In this he was mistaken.
After dinner, Aurelia, who had been musing over an old 調書をとる/予約する, said:
"Where is that poor young man buried, John? Hilary Carstairs, I mean. He seems to have been so lonely, I should like to send some flowers to his 墓/厳粛/彫る/重大な."
Bitter jealousy shook John Bearden's soul. After all these years, to be haunted like this. There was still something of which he could 略奪する Hilary Carstairs. He knew where that neglected 墓/厳粛/彫る/重大な was. He had stood beside it when the 棺 was lowered into the yellow clay.
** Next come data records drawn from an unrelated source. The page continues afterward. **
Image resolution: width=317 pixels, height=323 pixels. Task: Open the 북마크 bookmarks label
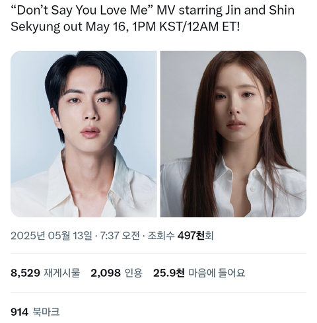[46, 312]
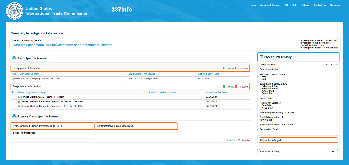Screen dimensions: 349x165
Task: Toggle the Gamesa Electric, S.A.U. checkbox
Action: (19, 97)
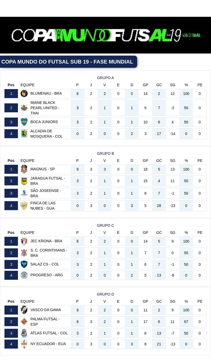The width and height of the screenshot is (211, 362).
Task: Select the Jaragua Futsal team logo
Action: click(x=24, y=181)
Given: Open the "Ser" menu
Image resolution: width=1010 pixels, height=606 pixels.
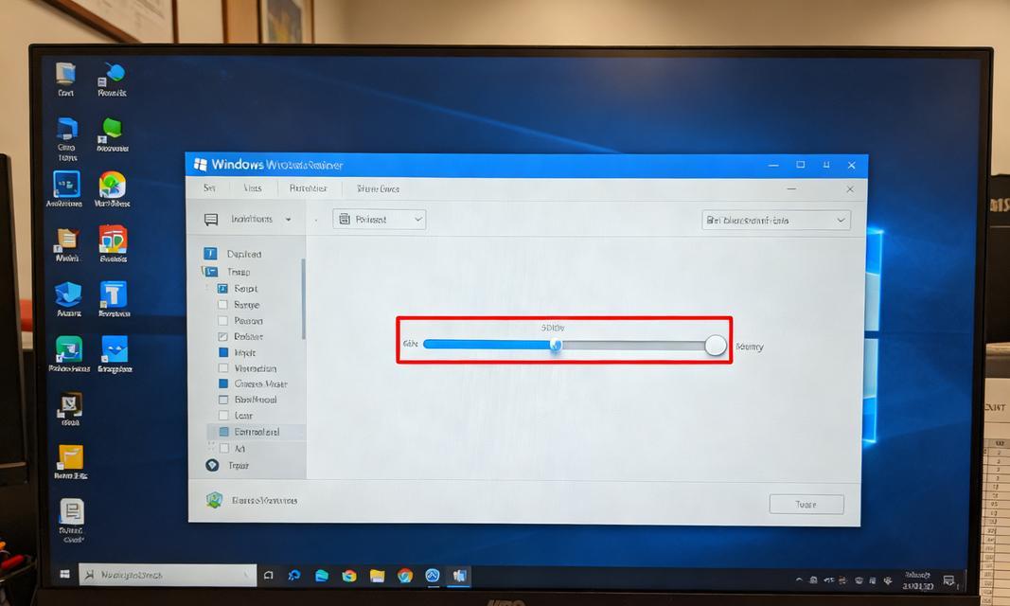Looking at the screenshot, I should pos(209,188).
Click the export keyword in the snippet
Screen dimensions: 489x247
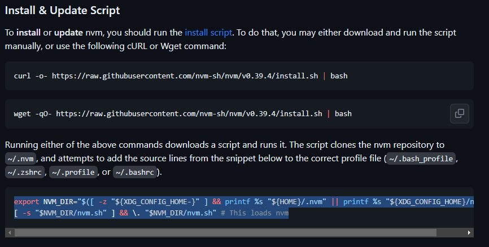27,202
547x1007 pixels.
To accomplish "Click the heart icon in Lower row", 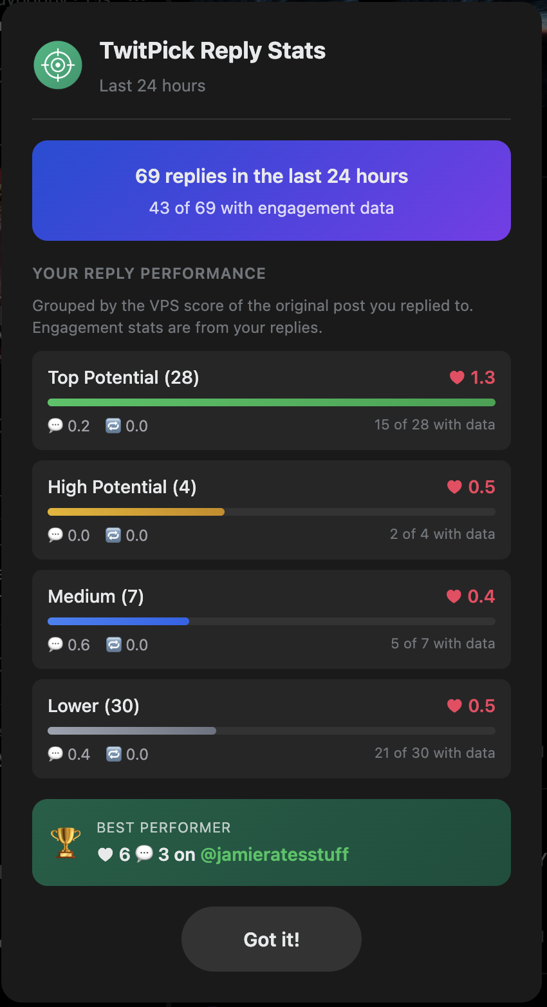I will (x=454, y=706).
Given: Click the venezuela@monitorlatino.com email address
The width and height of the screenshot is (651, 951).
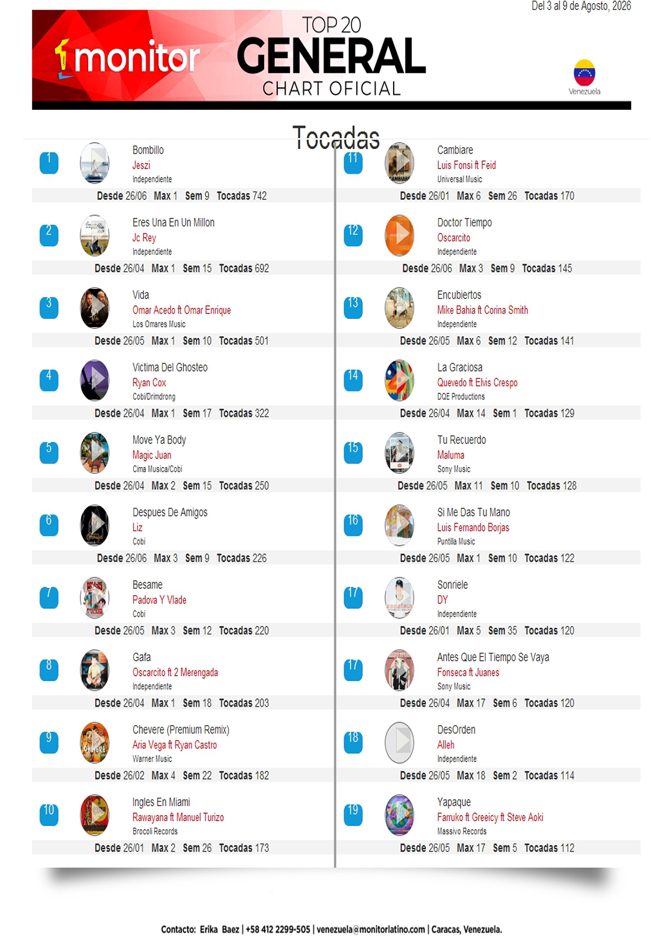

He had put a 石/投石する over it, out of the stolen prize-money, and never anything else.
And now Aurelia 手配中の,お尋ね者 to go there and put flowers on it. She knew, of course, she knew! But he would take good care that she should never know that he knew...
"His people (機の)カム and took him away," he answered 静かに. "I don't know where—somewhere in Scotland, I suppose."
"I'm sorry," mused Aurelia 静かに, turning over the pages of her 調書をとる/予約する.
"Sorry for whom?"
John Bearden could not forbear this dangerous 発言/述べる.
"I don't know," smiled Aurelia, "but I should have liked to take the flowers, that's all."
"Sorry for whom?" he repeated with deeper nervousness.
"Oh," she replied ばく然と, "for all of us, I suppose."